> [Work to complete]
Can you rewrite the items below, putting "Display size" wherever "Screen dimensions" appears and leaving everything else unchanged?

> [Data lines]
-*-*-

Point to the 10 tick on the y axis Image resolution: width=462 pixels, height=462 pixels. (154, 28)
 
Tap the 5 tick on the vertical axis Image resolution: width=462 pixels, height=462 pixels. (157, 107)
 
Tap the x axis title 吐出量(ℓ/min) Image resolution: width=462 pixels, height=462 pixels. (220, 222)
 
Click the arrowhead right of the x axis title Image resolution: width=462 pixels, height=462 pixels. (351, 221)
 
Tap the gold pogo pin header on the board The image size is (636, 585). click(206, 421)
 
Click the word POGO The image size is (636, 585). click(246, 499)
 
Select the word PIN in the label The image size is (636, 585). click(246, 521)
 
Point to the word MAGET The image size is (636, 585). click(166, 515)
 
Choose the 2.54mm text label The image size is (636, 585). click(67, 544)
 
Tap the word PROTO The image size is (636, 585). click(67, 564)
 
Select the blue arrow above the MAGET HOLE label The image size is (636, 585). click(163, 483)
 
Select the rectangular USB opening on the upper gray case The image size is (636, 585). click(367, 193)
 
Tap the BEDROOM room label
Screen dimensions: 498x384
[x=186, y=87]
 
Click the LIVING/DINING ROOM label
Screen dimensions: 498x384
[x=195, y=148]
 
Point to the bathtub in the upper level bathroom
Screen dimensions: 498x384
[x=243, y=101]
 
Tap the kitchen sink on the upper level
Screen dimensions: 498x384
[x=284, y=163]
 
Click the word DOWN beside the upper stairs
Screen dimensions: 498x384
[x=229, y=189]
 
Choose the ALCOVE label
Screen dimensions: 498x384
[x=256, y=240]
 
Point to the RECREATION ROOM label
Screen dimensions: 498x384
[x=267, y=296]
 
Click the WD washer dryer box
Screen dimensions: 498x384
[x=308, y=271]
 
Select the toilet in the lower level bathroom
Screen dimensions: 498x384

-*-*-

> [The output]
Point to the 10 tick on the y axis Image resolution: width=462 pixels, height=462 pixels. (154, 28)
 
Tap the 5 tick on the vertical axis Image resolution: width=462 pixels, height=462 pixels. (157, 107)
 
Tap the x axis title 吐出量(ℓ/min) Image resolution: width=462 pixels, height=462 pixels. (220, 222)
 
Click the arrowhead right of the x axis title Image resolution: width=462 pixels, height=462 pixels. (351, 221)
 
Tap the gold pogo pin header on the board The image size is (636, 585). click(206, 421)
 
Click the word POGO The image size is (636, 585). click(246, 499)
 
Select the word PIN in the label The image size is (636, 585). click(246, 521)
 
Point to the word MAGET The image size is (636, 585). click(166, 515)
 
Choose the 2.54mm text label The image size is (636, 585). click(67, 544)
 
Tap the word PROTO The image size is (636, 585). click(67, 564)
 
Select the blue arrow above the MAGET HOLE label The image size is (636, 585). click(163, 483)
 
Select the rectangular USB opening on the upper gray case The image size is (636, 585). click(367, 193)
 
Tap the BEDROOM room label
Display size: 498x384
[x=186, y=87]
 
Click the LIVING/DINING ROOM label
Display size: 498x384
[x=195, y=148]
 
Point to the bathtub in the upper level bathroom
Display size: 498x384
[x=243, y=101]
 
Tap the kitchen sink on the upper level
Display size: 498x384
[x=284, y=163]
 
Click the word DOWN beside the upper stairs
Display size: 498x384
[x=229, y=189]
 
Choose the ALCOVE label
Display size: 498x384
[x=256, y=240]
 
Point to the RECREATION ROOM label
Display size: 498x384
[x=267, y=296]
 
Click the WD washer dryer box
Display size: 498x384
[x=308, y=271]
 
Select the toilet in the lower level bathroom
Display size: 498x384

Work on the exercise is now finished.